-------- PASSAGE --------

That’s how I usually explain away a purchase when it first arrives. As if anyone other than me is going to delve into a copy of a 19th century London street guide or a pamphlet on City of London churches.
The thing is that over the last few weeks it’s becoming increasingly hard to actually see the coffee table, let alone put your cuppa safely upon it. A combination of some spare time, the sofa and eBay have left me with a backlog of reading material and if day to day harmony is to be continued at Miscellany Mansions I’d better look as if I’m utilising them fully.
I’m a big fan of the poet John Betjeman and so anything that concerns him and his love of London is a must have, cost permitting. Recently I came across two publications that piqued my interest and so found me entering into an online bidding war. Both were secured, one less than my financial ceiling, the other just above (From the school of swings and roundabouts financial accounting).
City of London Churches is a lovely little soft cover book which only runs to 29 pages. In it JB wanders through the existing churches and gives a brief description of each one in terms of history and architectural merit. I’ve visit a few but never seen them through his eyes, so there’s a couple of days that need to be put in the diary.

-------- DATA BELOW --------

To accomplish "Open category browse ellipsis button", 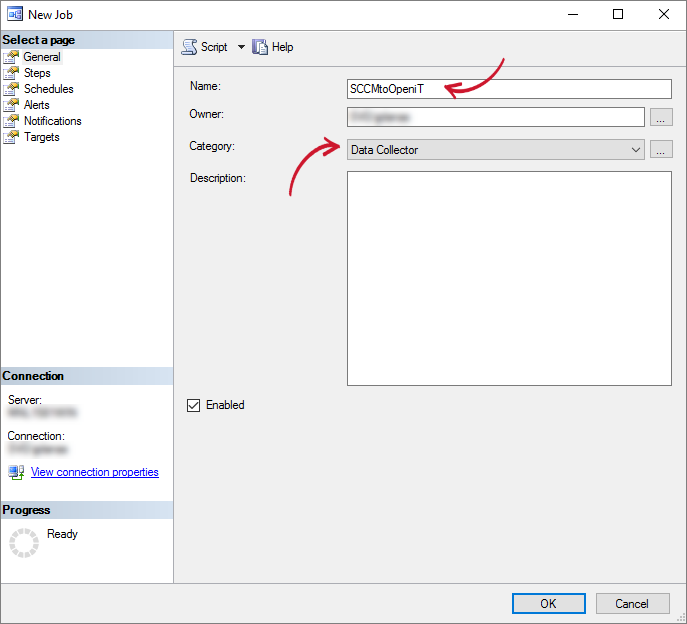I will (x=661, y=150).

--------

**THE TASK**
Continue the piece about the John Betjeman publications from where it stops.

**EXERCISE OUTPUT**
Betjeman’s London is a collection of his poems, articles and memories from his early childhood in Hampstead to his battles in the late 1950s and early 60s to save many of London’s architectural gems that were due for demolition. His descriptions of late Edwardian London and especially Hampstead which was more rural than it is today are a delight to read. It’s one of those book that I’ll be sorry to finish.
Smoothly from Harrow is a quirky compendium of stories, poems, facts, figures and myths. It’s designed for that most tragic hero of the 20th and 21st century, the London Commuter. Long suffering of delays, cancellations and of course “The wrong type of leaves on the line” the book offers the benighted traveller an alternative to the free copy of the Metro in order to try and make their daily journey just that little bit better. Circumstances have probably overtaken this book in recent times, but I’m sure it could still be read while taking a break from the Dining Room table home office. The title of the book comes from a line in one of my favourite Betjeman poems, concerning an area in which I grew up then known as Metroland, so I think I’ll finish with the poem and get back to my reading before the next tranche of publications drops through the letterbox.
The Metropolitan Railway, by John Betjeman
(Baker Street station buffet)
Early Electric! With what radiant hope Men formed this many-branched electrolier, Twisted the flex around the iron rope And let the dazzling vacuum globes hang clear, And then with hearts the rich contrivance fill’d Of copper, beaten by the Bromsgrove Guild.
Early Electric! Sit you down and see, ’Mid this fine woodwork and a smell of dinner, A stained-glass windmill and a pot of tea, And sepia views of leafy lanes in Pinner – Then visualize, far down the shining lines, Your parents’ homestead set in murmuring pines.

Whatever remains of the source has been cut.